Records provided:
====
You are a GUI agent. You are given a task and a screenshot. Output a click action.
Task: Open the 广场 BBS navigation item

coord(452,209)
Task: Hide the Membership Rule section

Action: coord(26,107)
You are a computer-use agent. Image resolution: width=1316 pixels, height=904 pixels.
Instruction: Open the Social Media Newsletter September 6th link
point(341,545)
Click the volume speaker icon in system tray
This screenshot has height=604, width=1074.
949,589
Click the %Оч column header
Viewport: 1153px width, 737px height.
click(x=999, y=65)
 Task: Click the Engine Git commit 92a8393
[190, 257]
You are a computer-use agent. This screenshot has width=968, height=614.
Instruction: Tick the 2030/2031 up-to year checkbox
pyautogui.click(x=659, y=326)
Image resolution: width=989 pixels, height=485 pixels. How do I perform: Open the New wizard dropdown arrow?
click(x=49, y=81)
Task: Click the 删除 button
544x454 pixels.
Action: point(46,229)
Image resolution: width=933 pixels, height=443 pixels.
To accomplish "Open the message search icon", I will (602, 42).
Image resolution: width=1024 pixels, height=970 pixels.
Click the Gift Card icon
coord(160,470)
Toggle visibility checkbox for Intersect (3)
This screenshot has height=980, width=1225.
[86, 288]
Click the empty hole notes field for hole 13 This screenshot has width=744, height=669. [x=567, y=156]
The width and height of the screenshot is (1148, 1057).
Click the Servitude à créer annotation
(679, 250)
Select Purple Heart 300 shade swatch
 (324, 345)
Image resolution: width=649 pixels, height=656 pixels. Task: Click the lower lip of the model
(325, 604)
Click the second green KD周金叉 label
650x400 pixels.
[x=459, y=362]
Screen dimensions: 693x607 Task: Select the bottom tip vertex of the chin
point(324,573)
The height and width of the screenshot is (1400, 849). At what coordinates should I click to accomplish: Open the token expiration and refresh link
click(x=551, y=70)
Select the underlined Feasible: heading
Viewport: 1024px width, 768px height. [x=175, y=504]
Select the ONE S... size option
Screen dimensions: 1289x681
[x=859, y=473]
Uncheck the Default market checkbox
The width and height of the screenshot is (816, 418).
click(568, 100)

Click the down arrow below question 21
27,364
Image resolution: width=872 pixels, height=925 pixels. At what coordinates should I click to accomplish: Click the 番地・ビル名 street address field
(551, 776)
====
Your task:
Lines of the material may hold the string "computer". Copy each one that does.

Solution for this task:
You are a computer-use agent. Image resolution: width=1316 pixels, height=904 pixels.
You are a computer-use agent. This screenshot has width=968, height=614.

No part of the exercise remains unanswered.